One-liners to January 6

05 Dec Natasha’s on the move and Lynda has a surprise visitor.
06 Dec Johnny’s getting snappy while Hazel has it all worked out.
07 Dec Fallon puts her foot in it and Susan doesn’t like what she sees.
08 Dec Eddie gets his own back and Natasha has the wrong end of the stick.
09 Dec Tom is thrown into a panic and Natasha can’t get a word in edgeways.

12 Dec Tom receives an unexpected gift and there’s another mouth to feed at No.6 The Green.
13 Dec Mia’s making a bold statement while Stella shows a firm but fair hand.
14 Dec Tom gets a load off his mind and Mia has a bright idea.
15 Dec Will begins to smell a rat while Harrison saves the day.
16 Dec Ruth gets herself worked up and Lynda pussy foots around a decision.

19 Dec Lynda seeks divine justice while Usha’s not feeling the Christmas vibe.
20 Dec Susan’s got the green eye and Amy recounts some home truths.
21 Dec Oliver offers words of wisdom and Clarrie’s not got time to talk.
22 Dec Jazzer’s got stage fright and Susan’s kindness knows no bounds.
23 Dec Someone comes knocking for Alan and opportunity knocks for one of the stars of The Mysteries.
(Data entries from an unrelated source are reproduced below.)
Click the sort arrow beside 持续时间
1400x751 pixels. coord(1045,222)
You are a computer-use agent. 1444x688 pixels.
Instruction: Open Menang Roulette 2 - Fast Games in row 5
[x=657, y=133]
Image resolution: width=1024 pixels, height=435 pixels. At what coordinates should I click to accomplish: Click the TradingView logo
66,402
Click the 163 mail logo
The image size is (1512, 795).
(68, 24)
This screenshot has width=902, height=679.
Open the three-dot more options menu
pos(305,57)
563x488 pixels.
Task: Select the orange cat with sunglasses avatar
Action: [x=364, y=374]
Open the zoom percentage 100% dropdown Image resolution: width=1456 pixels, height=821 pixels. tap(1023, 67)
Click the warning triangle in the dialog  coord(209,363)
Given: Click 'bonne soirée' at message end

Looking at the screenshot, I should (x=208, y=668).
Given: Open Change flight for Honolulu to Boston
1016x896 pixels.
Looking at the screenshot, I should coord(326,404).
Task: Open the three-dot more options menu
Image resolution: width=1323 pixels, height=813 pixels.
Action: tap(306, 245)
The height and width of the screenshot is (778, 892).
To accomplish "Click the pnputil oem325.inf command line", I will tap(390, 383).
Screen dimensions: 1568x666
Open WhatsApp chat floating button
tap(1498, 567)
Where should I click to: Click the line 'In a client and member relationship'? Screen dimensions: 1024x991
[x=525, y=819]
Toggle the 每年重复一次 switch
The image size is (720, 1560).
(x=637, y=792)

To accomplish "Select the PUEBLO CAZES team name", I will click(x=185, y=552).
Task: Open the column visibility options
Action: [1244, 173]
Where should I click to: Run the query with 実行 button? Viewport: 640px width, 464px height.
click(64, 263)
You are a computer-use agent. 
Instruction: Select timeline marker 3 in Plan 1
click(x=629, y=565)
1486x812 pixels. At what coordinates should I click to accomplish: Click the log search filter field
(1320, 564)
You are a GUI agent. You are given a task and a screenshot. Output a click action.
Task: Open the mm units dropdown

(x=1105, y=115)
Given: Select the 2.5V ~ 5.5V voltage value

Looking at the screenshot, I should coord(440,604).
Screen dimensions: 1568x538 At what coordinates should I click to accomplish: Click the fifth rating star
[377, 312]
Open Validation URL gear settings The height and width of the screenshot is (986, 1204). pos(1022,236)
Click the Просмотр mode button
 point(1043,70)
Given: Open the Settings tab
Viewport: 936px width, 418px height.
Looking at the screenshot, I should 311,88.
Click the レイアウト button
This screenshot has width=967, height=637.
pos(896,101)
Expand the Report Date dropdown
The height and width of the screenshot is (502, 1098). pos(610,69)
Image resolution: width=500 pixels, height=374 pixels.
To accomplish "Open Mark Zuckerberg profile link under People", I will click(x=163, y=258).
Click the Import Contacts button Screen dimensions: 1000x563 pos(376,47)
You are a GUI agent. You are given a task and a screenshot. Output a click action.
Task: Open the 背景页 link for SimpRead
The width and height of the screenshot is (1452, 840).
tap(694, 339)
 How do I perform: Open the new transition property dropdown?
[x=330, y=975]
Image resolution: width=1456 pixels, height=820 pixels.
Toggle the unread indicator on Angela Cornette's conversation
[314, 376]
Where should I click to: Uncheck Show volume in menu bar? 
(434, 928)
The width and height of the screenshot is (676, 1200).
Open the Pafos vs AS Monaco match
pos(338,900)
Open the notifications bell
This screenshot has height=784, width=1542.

26 Dec Susan’s got the wrong end of the stick and Usha’s feeling mischievous.
27 Dec Jennifer receives a post-Christmas bonus while Harrison’s getting cold feet.
28 Dec Kirsty has another cross to bear and someone’s flashing the cash.
29 Dec Alice gets a rude awakening while Alan opens Harrison’s eyes.
30 Dec There’s a girls night out for Ruth but the celebrations are over for Alice.

02 Jan Chris finds himself confused and the curtain comes down for Kirsty.
03 Jan Mike’s got his paintbrush out while Pat glosses over some glitches.
04 Jan Alice heads down a dangerous path while Adam gets suited and booted.
05 Jan Amy faces an uphill struggle and Tony learns to compromise.
06 Jan Someone receives an unexpected gong and Jennifer promises help.


Donkey warden, one hopes. Or an emissary from Buck House saying there has been a terrible mistake. And a donkey warden.

Pity. ‘Deep ditch filled with spikes’, now, that would be nice.


Gus, I do love you



Mwah, Darling < winkity wotsit >

I now have an earworm of ‘Donkey warden, donkey warden’ so I think we can be reasonably certain that Natural Justice had not been entirely suspended.


“We mixed up the MBE list and the Red List. No, not the terrorist one, the endangered species. We’re going to move you to Whipsnade.”